(Beginning of Input material)
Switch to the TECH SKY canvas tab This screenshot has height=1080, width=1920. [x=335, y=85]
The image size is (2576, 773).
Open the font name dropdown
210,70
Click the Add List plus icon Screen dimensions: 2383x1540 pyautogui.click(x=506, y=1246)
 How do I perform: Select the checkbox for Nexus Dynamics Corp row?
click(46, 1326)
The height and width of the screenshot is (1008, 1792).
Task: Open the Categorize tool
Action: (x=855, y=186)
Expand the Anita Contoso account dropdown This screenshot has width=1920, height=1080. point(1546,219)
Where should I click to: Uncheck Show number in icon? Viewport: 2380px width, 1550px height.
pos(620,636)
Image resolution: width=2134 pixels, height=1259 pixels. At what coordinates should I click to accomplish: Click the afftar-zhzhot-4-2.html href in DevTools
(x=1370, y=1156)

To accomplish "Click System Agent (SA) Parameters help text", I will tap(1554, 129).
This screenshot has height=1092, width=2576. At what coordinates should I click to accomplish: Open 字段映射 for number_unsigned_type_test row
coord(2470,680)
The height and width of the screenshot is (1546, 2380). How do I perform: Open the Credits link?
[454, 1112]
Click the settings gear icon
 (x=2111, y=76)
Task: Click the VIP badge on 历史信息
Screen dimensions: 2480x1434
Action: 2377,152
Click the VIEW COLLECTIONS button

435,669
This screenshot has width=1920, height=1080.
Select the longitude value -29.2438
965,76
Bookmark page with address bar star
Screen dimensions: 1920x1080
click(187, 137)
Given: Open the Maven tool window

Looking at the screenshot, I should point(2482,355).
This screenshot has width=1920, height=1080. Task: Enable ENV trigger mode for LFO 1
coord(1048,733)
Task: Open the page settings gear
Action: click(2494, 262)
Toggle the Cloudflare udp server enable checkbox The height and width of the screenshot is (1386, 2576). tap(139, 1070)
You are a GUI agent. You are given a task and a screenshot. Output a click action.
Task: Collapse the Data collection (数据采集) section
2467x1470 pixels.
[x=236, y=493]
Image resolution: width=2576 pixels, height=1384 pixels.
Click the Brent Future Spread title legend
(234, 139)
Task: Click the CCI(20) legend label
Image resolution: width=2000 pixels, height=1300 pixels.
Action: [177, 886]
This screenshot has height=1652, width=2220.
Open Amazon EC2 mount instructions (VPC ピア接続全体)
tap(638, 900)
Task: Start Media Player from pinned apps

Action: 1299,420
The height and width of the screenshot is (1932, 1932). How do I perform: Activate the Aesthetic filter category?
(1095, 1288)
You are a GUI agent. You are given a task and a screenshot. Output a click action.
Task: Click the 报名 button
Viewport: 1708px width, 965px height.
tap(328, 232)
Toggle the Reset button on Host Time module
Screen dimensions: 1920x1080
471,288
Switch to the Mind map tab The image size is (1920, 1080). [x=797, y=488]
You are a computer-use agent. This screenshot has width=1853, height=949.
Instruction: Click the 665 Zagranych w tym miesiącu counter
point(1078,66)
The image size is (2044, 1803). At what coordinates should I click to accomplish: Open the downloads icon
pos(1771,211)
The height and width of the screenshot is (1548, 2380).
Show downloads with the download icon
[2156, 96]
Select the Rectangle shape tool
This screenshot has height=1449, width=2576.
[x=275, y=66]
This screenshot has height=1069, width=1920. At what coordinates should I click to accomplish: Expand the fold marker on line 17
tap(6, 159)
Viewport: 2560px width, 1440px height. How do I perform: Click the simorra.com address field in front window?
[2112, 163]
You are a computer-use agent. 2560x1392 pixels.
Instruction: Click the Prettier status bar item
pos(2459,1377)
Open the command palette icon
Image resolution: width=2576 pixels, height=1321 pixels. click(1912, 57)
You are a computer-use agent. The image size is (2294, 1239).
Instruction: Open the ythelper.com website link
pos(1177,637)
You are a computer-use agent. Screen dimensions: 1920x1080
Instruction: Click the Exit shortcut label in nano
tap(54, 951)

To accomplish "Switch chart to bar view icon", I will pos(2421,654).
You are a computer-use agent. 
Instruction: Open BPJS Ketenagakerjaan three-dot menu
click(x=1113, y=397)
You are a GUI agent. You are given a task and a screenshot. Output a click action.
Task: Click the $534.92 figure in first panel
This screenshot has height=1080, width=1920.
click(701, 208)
(End of Input material)
_About this task:_
An exact repeat of all the records is required.

_Task solution:_
Switch to the TECH SKY canvas tab This screenshot has height=1080, width=1920. [x=335, y=85]
The image size is (2576, 773).
Open the font name dropdown
210,70
Click the Add List plus icon Screen dimensions: 2383x1540 pyautogui.click(x=506, y=1246)
 How do I perform: Select the checkbox for Nexus Dynamics Corp row?
click(46, 1326)
The height and width of the screenshot is (1008, 1792).
Task: Open the Categorize tool
Action: (x=855, y=186)
Expand the Anita Contoso account dropdown This screenshot has width=1920, height=1080. point(1546,219)
Where should I click to: Uncheck Show number in icon? Viewport: 2380px width, 1550px height.
pos(620,636)
Image resolution: width=2134 pixels, height=1259 pixels. At what coordinates should I click to accomplish: Click the afftar-zhzhot-4-2.html href in DevTools
(x=1370, y=1156)

To accomplish "Click System Agent (SA) Parameters help text", I will tap(1554, 129).
This screenshot has height=1092, width=2576. At what coordinates should I click to accomplish: Open 字段映射 for number_unsigned_type_test row
coord(2470,680)
The height and width of the screenshot is (1546, 2380). How do I perform: Open the Credits link?
[454, 1112]
Click the settings gear icon
 (x=2111, y=76)
Task: Click the VIP badge on 历史信息
Screen dimensions: 2480x1434
Action: 2377,152
Click the VIEW COLLECTIONS button

435,669
This screenshot has width=1920, height=1080.
Select the longitude value -29.2438
965,76
Bookmark page with address bar star
Screen dimensions: 1920x1080
click(187, 137)
Given: Open the Maven tool window

Looking at the screenshot, I should point(2482,355).
This screenshot has width=1920, height=1080. Task: Enable ENV trigger mode for LFO 1
coord(1048,733)
Task: Open the page settings gear
Action: click(2494, 262)
Toggle the Cloudflare udp server enable checkbox The height and width of the screenshot is (1386, 2576). tap(139, 1070)
You are a GUI agent. You are given a task and a screenshot. Output a click action.
Task: Collapse the Data collection (数据采集) section
2467x1470 pixels.
[x=236, y=493]
Image resolution: width=2576 pixels, height=1384 pixels.
Click the Brent Future Spread title legend
(234, 139)
Task: Click the CCI(20) legend label
Image resolution: width=2000 pixels, height=1300 pixels.
Action: [177, 886]
This screenshot has height=1652, width=2220.
Open Amazon EC2 mount instructions (VPC ピア接続全体)
tap(638, 900)
Task: Start Media Player from pinned apps

Action: 1299,420
The height and width of the screenshot is (1932, 1932). How do I perform: Activate the Aesthetic filter category?
(1095, 1288)
You are a GUI agent. You are given a task and a screenshot. Output a click action.
Task: Click the 报名 button
Viewport: 1708px width, 965px height.
tap(328, 232)
Toggle the Reset button on Host Time module
Screen dimensions: 1920x1080
471,288
Switch to the Mind map tab The image size is (1920, 1080). [x=797, y=488]
You are a computer-use agent. This screenshot has width=1853, height=949.
Instruction: Click the 665 Zagranych w tym miesiącu counter
point(1078,66)
The image size is (2044, 1803). At what coordinates should I click to accomplish: Open the downloads icon
pos(1771,211)
The height and width of the screenshot is (1548, 2380).
Show downloads with the download icon
[2156, 96]
Select the Rectangle shape tool
This screenshot has height=1449, width=2576.
[x=275, y=66]
This screenshot has height=1069, width=1920. At what coordinates should I click to accomplish: Expand the fold marker on line 17
tap(6, 159)
Viewport: 2560px width, 1440px height. How do I perform: Click the simorra.com address field in front window?
[2112, 163]
You are a computer-use agent. 2560x1392 pixels.
Instruction: Click the Prettier status bar item
pos(2459,1377)
Open the command palette icon
Image resolution: width=2576 pixels, height=1321 pixels. click(1912, 57)
You are a computer-use agent. The image size is (2294, 1239).
Instruction: Open the ythelper.com website link
pos(1177,637)
You are a computer-use agent. Screen dimensions: 1920x1080
Instruction: Click the Exit shortcut label in nano
tap(54, 951)

To accomplish "Switch chart to bar view icon", I will pos(2421,654).
You are a computer-use agent. 
Instruction: Open BPJS Ketenagakerjaan three-dot menu
click(x=1113, y=397)
You are a GUI agent. You are given a task and a screenshot. Output a click action.
Task: Click the $534.92 figure in first panel
This screenshot has height=1080, width=1920.
click(701, 208)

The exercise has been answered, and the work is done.